Work to complete
Copy the records below word for word, starting at the line that contains "The height and width of the screenshot is (500, 500)." and ending at the last line of the records, with both of those lines included. Leave out the pictures.

[Collected data]
=====
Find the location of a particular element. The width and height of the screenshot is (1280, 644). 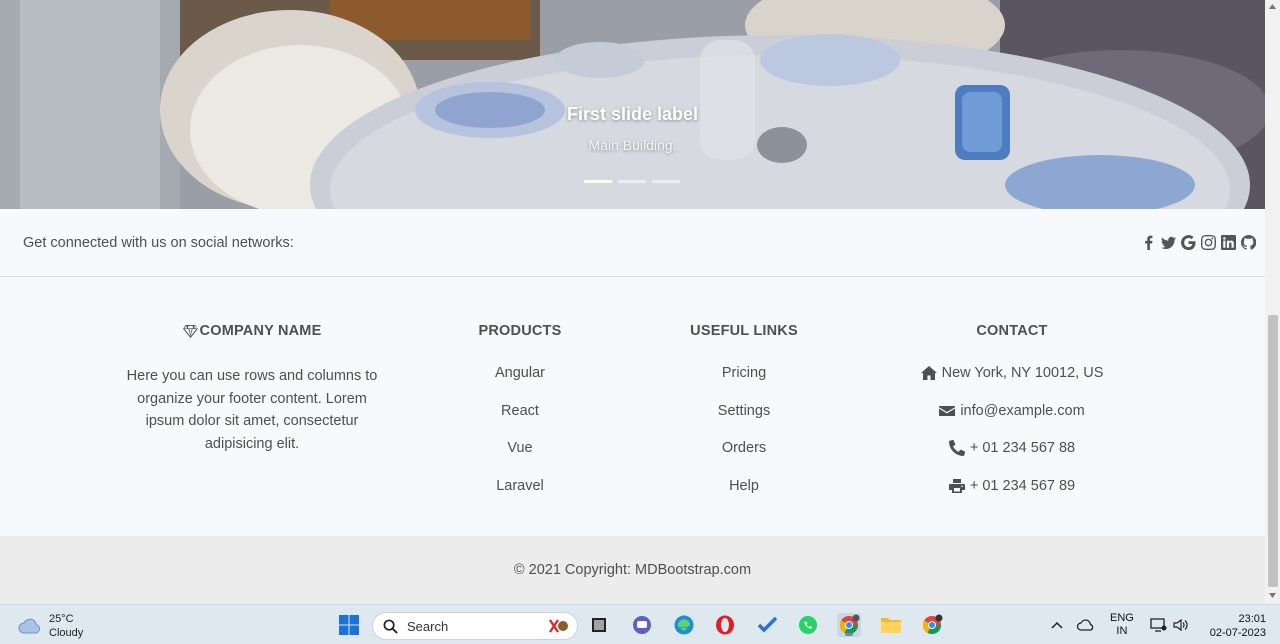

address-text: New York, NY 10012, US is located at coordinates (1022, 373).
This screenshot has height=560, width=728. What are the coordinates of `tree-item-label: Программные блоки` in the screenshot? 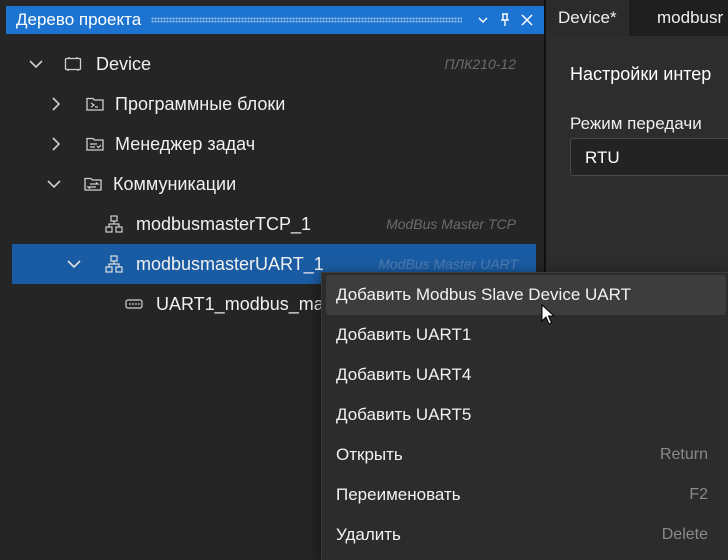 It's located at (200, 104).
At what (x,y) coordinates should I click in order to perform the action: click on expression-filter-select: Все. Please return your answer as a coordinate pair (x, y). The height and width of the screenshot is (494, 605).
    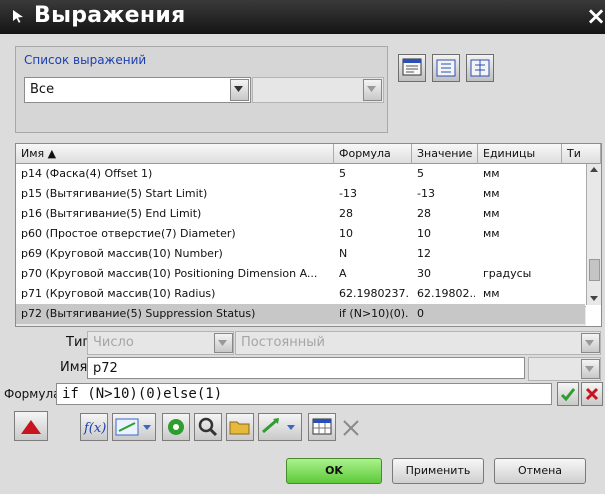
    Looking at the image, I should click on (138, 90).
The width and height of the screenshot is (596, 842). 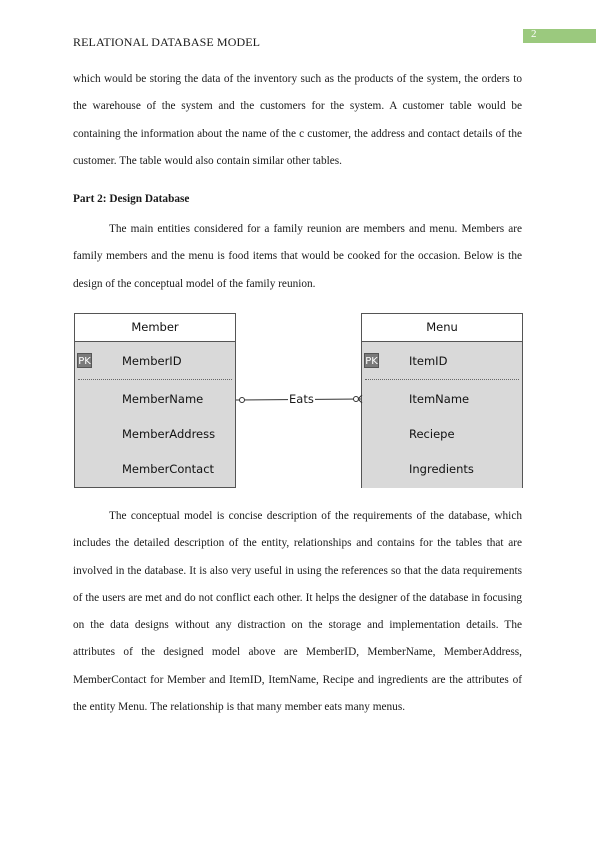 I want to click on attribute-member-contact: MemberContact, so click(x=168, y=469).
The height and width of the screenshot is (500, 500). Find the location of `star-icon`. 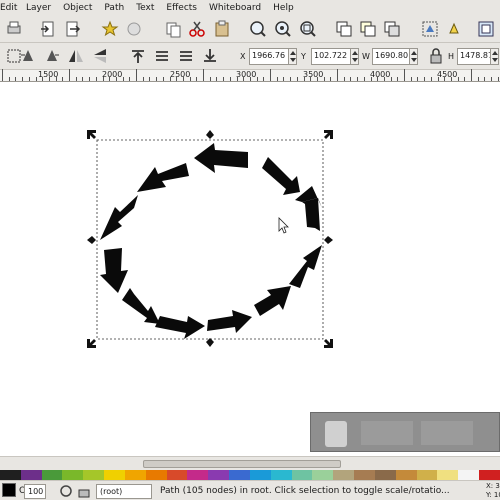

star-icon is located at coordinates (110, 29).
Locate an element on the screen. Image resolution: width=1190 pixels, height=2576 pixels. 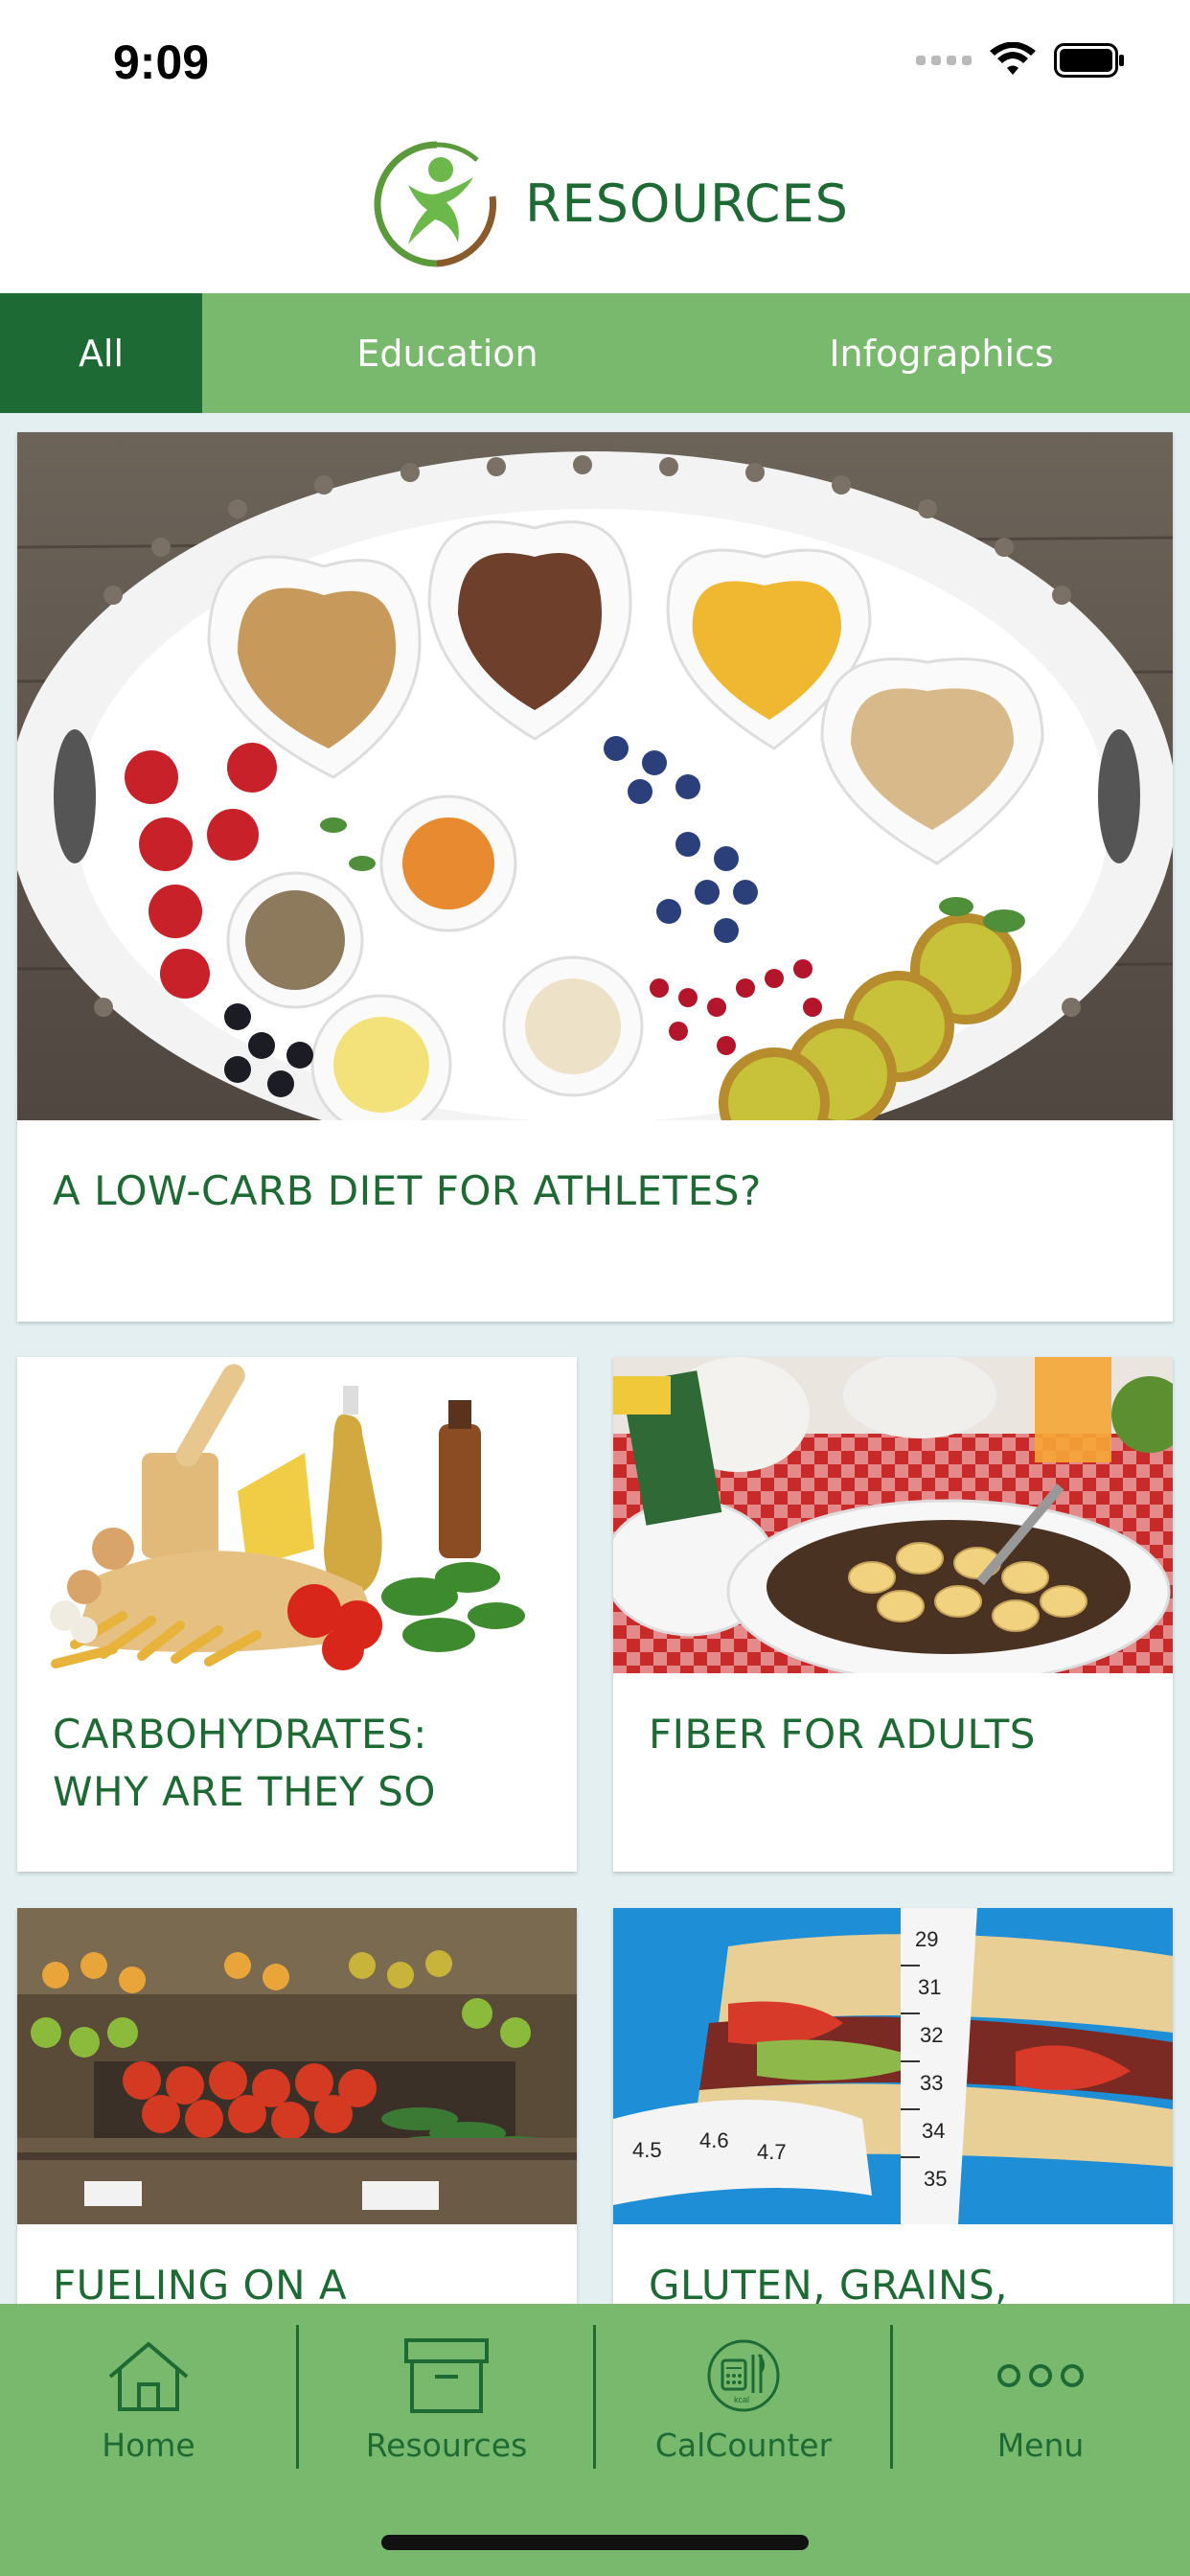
=====
Result
The height and width of the screenshot is (500, 500). Find the location of `star-icon`. 

star-icon is located at coordinates (110, 29).
Locate an element on the screen. Image resolution: width=1190 pixels, height=2576 pixels. 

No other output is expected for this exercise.